Siamo in relazione, per mezzo del Cloc, con i movimenti di massa contadini
in America Latina e stiamo costruendo un'articolazione internazionale,
chiamata Via Campesina, che riunisce organizzazioni di 80 Paesi. In ottobre
ci sarà il secondo congresso di Via Campesina in India, dove esiste un
vigoroso movimento contadino simile al nostro. L'India sta combattendo
contro la Monsanto e gli alimenti transgenici. Gli indiani - così Fernando
Henrique capirà che non siamo tanto radicali - hanno promosso una
manifestazione con 700 mila contadini e hanno appiccato il fuoco alle
piantagioni della Monsanto. Finché ci sarà questa politica agraria
sbagliata il nostro obbligo è organizzare i poveri e denunciare il governo.
- Estado
-
Quindici governatori sono stati in Brasilia e hanno dato il
via libera alla decentralizzazione della riforma agraria...
- Stedile
-
Si illudono di ricevere denaro dal governo federale. Della spesa
iniziale di 5 mila reais per famiglia per realizzare un insediamento,
prevista nel Nuovo Mondo Rurale, 3.500 reais sarebbero responsabilità
del governo federale e 1.500 reais del governo statale. Quale Stato ha
denaro da spendere per la riforma agraria? I governatori stanno aderendo
solo perché costituiscono la base di appoggio del governo e perché
ritengono che l'Incra passerà il denaro. Quando i movimenti sociali
eserciteranno pressioni sugli Stati e cominceranno a manifestare di fronte
ai palazzi statali, se ne pentiranno. In realtà, il governo federale ha
trasferito la responsabilità del problema ai governatori, quando la
Costituzione è chiara nello stabilire che la politica di riforma agraria è
di ambito federale.
- Estado
-
L'occupazione delle aree produttive non pregiudica l'immagine del
Movimento?
- Stedile
-
Questo tipo di azione non è generalizzato. L'abbiamo adottato
vicino a San Paolo e in Pernambuco come una forma di denunciare la
miseria.
Per esempio, l'episodio di Itapeva (invasione con saccheggio della sede
della Fazenda Rio Verde) è stato il risultato della radicalizzazione
delle masse impoverite, accampate da un anno e otto mesi in attesa delle
promesse dell'Incra che non sono state mantenute. Non c'è leader che possa
trattenere una massa infuriata. Ora, il fatto presenta anche un'altra
lettura. Perché c'è un problema che la Costituzione non ha risolto, che è
determinare esattamente ciò che significa compiere la funzione sociale
della terra.
L'occupazione che è avvenuta in Porto Feliz (municipio di San Paolo dove
è stata invasa la Fazenda Engenho D'Agua, produttrice di canna da
zucchero) è stata realizzata perché tutti si domandassero: è giusto che a
100 chilometri da un agglomerato urbano come San Paolo, dove ci sono 1,2
milioni di disoccupati, la società accetti che 20 mila ettari siano
occuoati dalla monocultura della canna che è tagliata solo due volte
all'anno e impiega poca manodopera?
- Estado
-
Qual è lo schema delle finanze del MST?
- Stedile
-
Il segreto delle finanze del movimento dei senza terra è una
politica di decentramento della ricerca di risorse.

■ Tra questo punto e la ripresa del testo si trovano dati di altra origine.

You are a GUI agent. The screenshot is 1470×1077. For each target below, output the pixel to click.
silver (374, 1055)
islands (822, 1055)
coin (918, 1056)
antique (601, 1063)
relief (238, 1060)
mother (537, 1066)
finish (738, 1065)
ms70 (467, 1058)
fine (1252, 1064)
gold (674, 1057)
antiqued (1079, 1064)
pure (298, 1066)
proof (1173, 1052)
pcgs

Tutti i settori del
movimento quando programmano un'attività concreta programmano anche da
dove verranno i fondi. Il MST non ha alcuna forma di tesoreria unificata,
ogni attività prevede la ricerca di finanziamento; per esempio, i senza
terra sono responsabili della riscossione di fondi che li manterranno nelle
invasioni. Ci sono attività, come la manutenzione delle scuole, che
sono il risultato di accordi con il governo e organismi stranieri.
Corsi come quello di formazione professionale sono finanziati con i fondi
del Fondo di protezione del lavoratore (FAT). Negli insediamenti del MST
c'è una regola che prevede il contributo volontario del 2% della produzione
di ciascuna famiglia per il movimento.